Selon une source de la présidence sénégalaise, le chef de l’État se rend cette fois au Mali avec une double responsabilité : celle de président du Sénégal et celle de président en exercice de la Cédéao, une fonction qui lui a été confiée par ses homologues le 19 juillet dernier. Cette visite constitue ainsi son premier déplacement officiel dans le cadre de ce mandat régional.

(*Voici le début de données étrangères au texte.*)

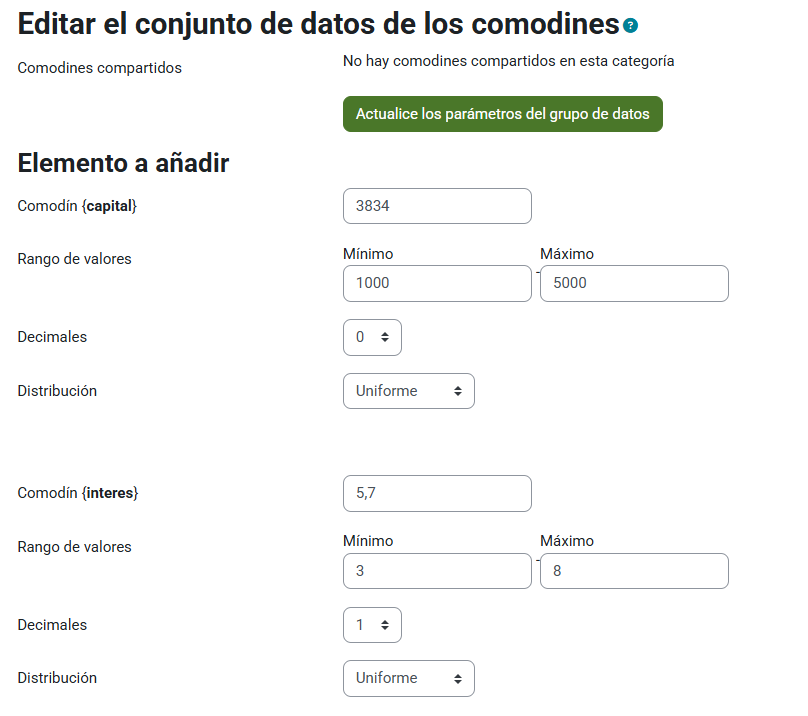
Task: Click the 'Comodines compartidos' label
Action: click(x=100, y=69)
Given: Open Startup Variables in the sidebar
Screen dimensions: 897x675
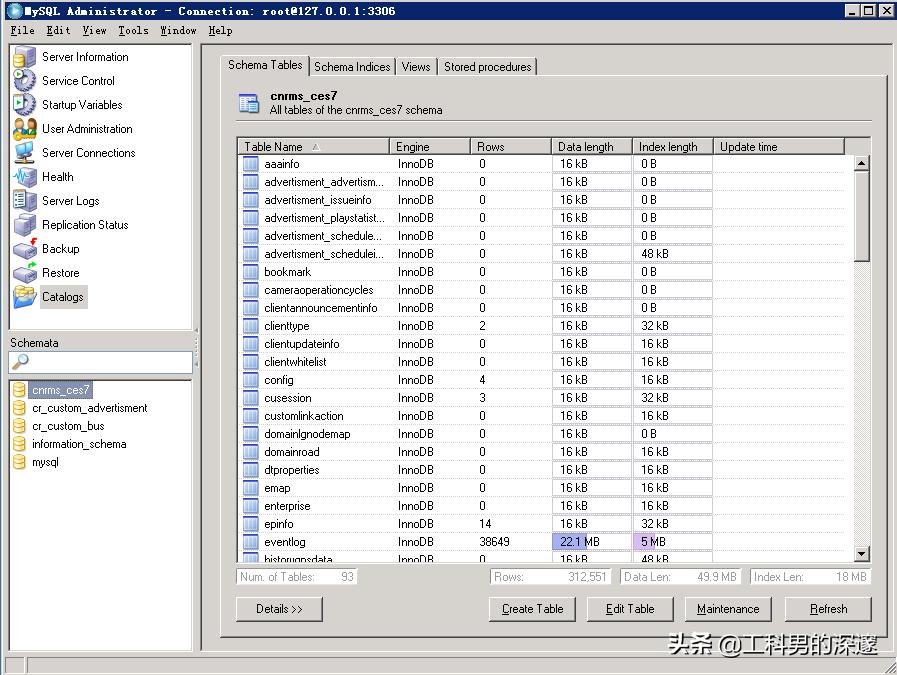Looking at the screenshot, I should pyautogui.click(x=25, y=105).
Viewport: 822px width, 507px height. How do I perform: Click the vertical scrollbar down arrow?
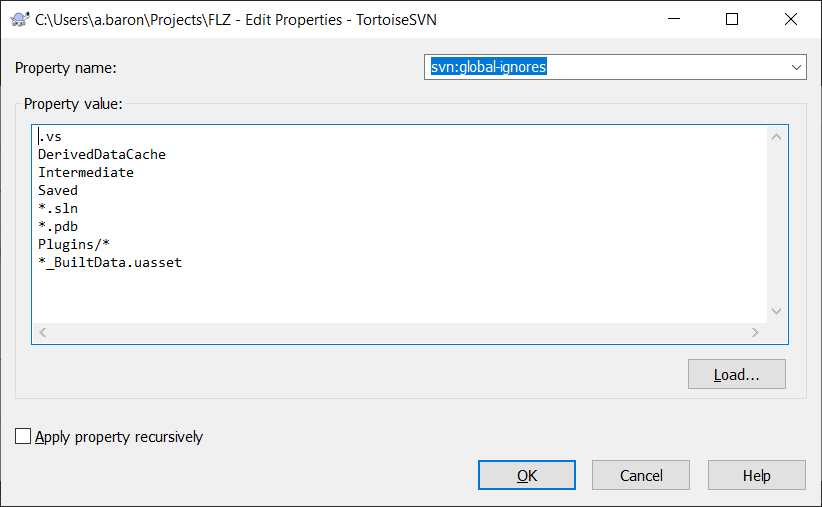[776, 311]
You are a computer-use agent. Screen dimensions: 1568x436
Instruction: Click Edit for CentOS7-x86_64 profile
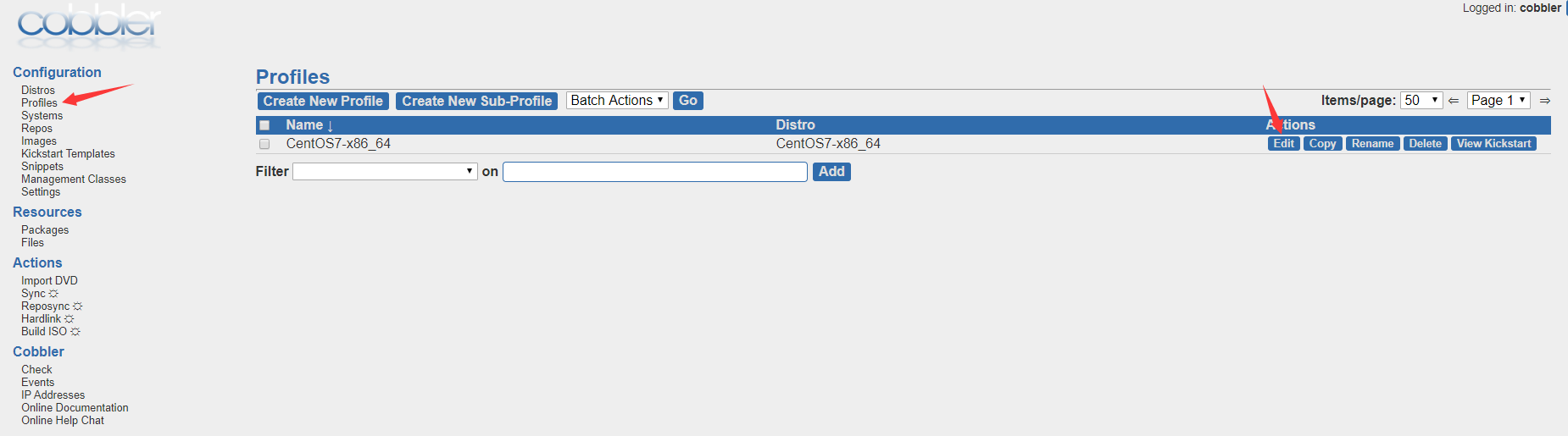click(1284, 144)

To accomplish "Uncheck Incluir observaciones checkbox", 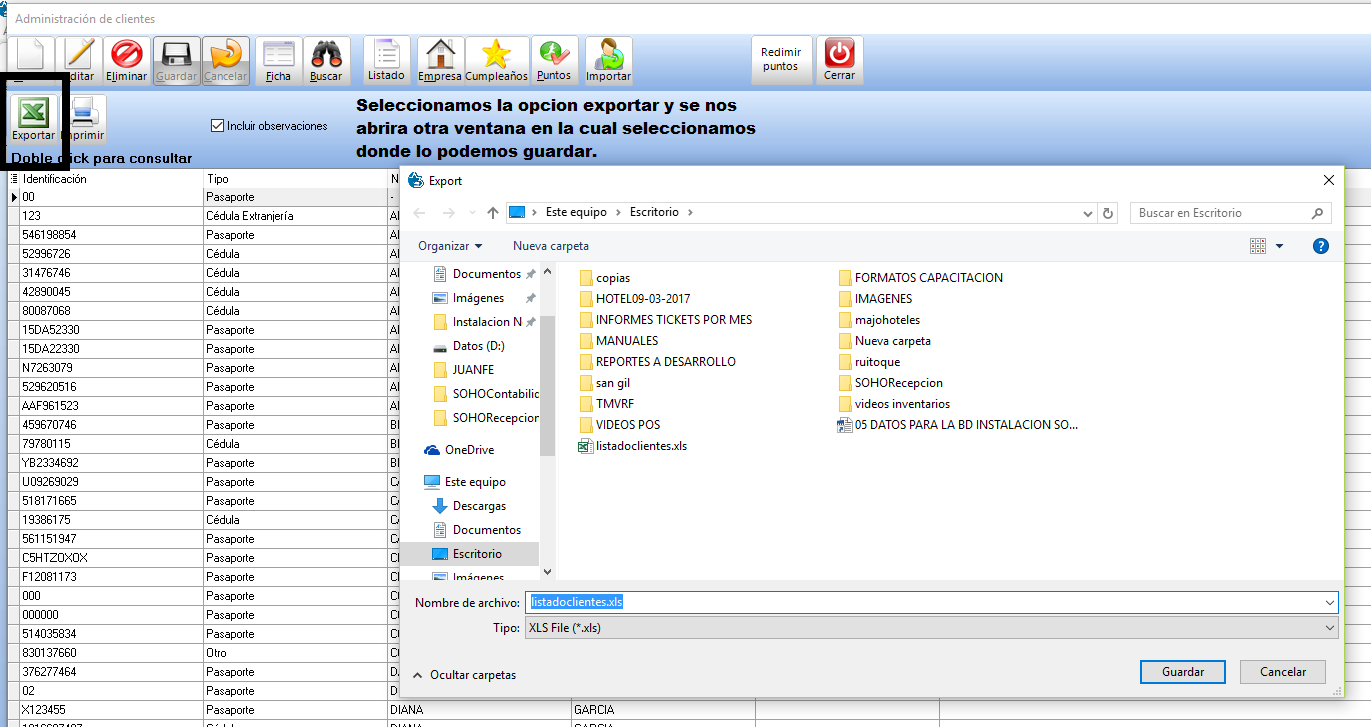I will point(217,126).
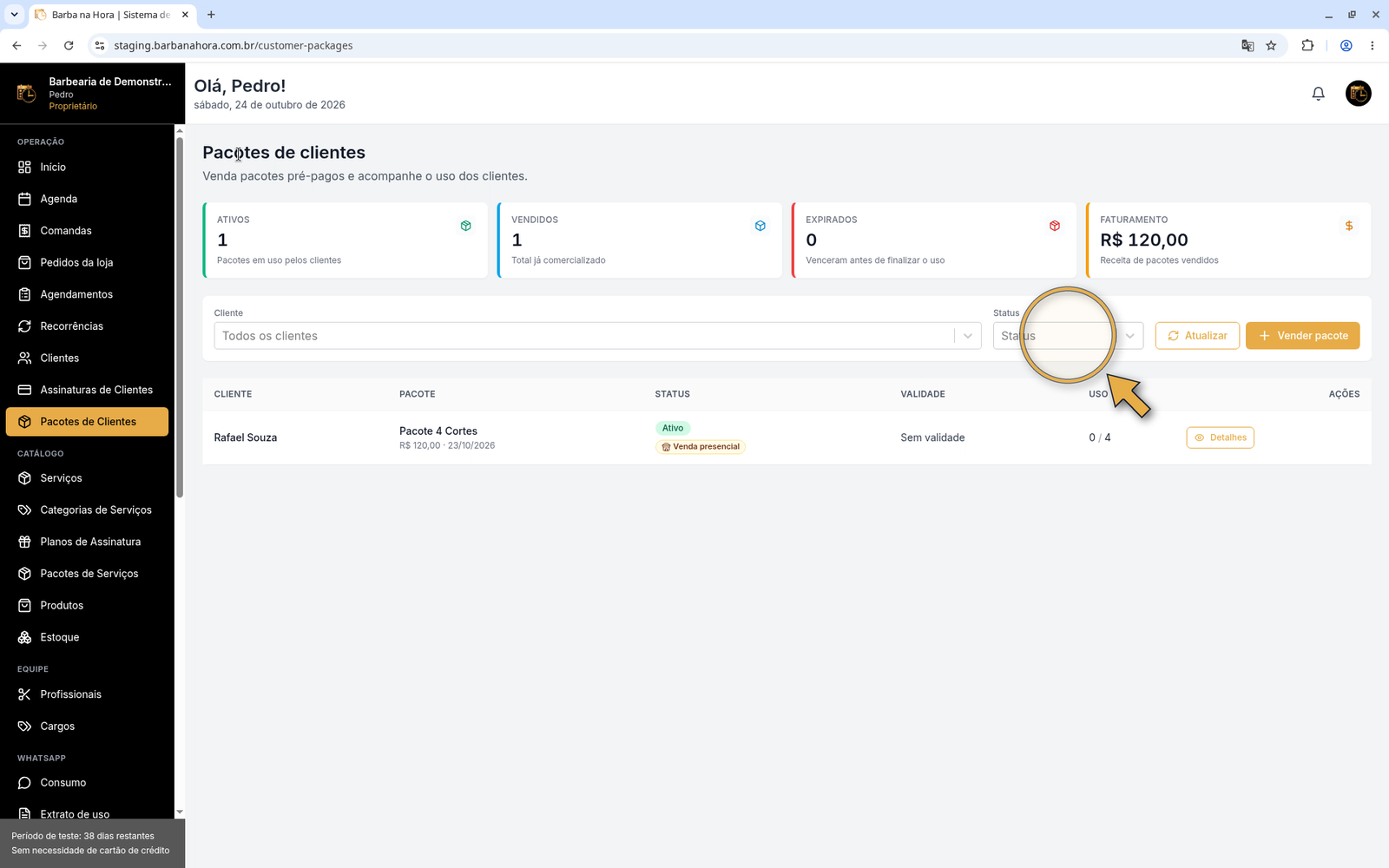
Task: Bookmark this page with the star icon
Action: pos(1271,45)
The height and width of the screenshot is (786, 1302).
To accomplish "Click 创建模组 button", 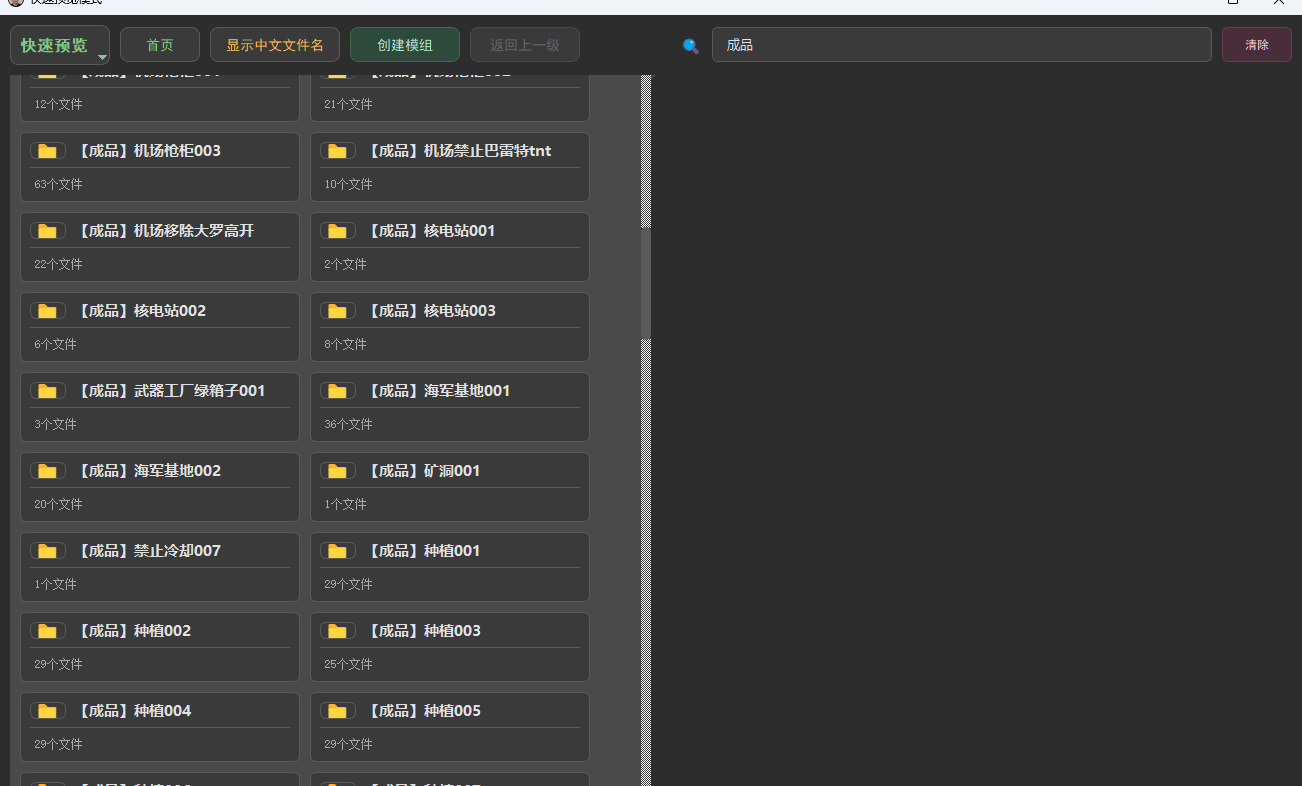I will pos(405,45).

Au centre des discussions figurera l’avenir des relations entre la Cédéao et la Confédération des États du Sahel. Les négociations engagées depuis plusieurs mois sous la médiation de l’ancien Premier ministre guinéen Lansana Kouyaté n’ont, à ce stade, pas permis de parvenir à un accord entre les deux blocs.
Les échanges devraient également porter sur la coopération économique entre le Sénégal et le Mali. Le corridor Bamako-Dakar demeure l’une des principales voies d’approvisionnement du Mali, selon les données de la Banque centrale des États de l’Afrique de l’Ouest (BCEAO). Toutefois, cet axe stratégique a été fragilisé ces derniers mois par la multiplication des attaques jihadistes visant les convois de marchandises, obligeant temporairement les transporteurs sénégalais à suspendre leurs rotations en mai dernier.
Cette visite est perçue comme un premier test diplomatique pour Bassirou Diomaye Faye à la tête de la Cédéao, alors que l’organisation régionale cherche à renouer le dialogue avec les pays de l’AES dans un contexte de profondes recompositions politiques et sécuritaires en Afrique de l’Ouest.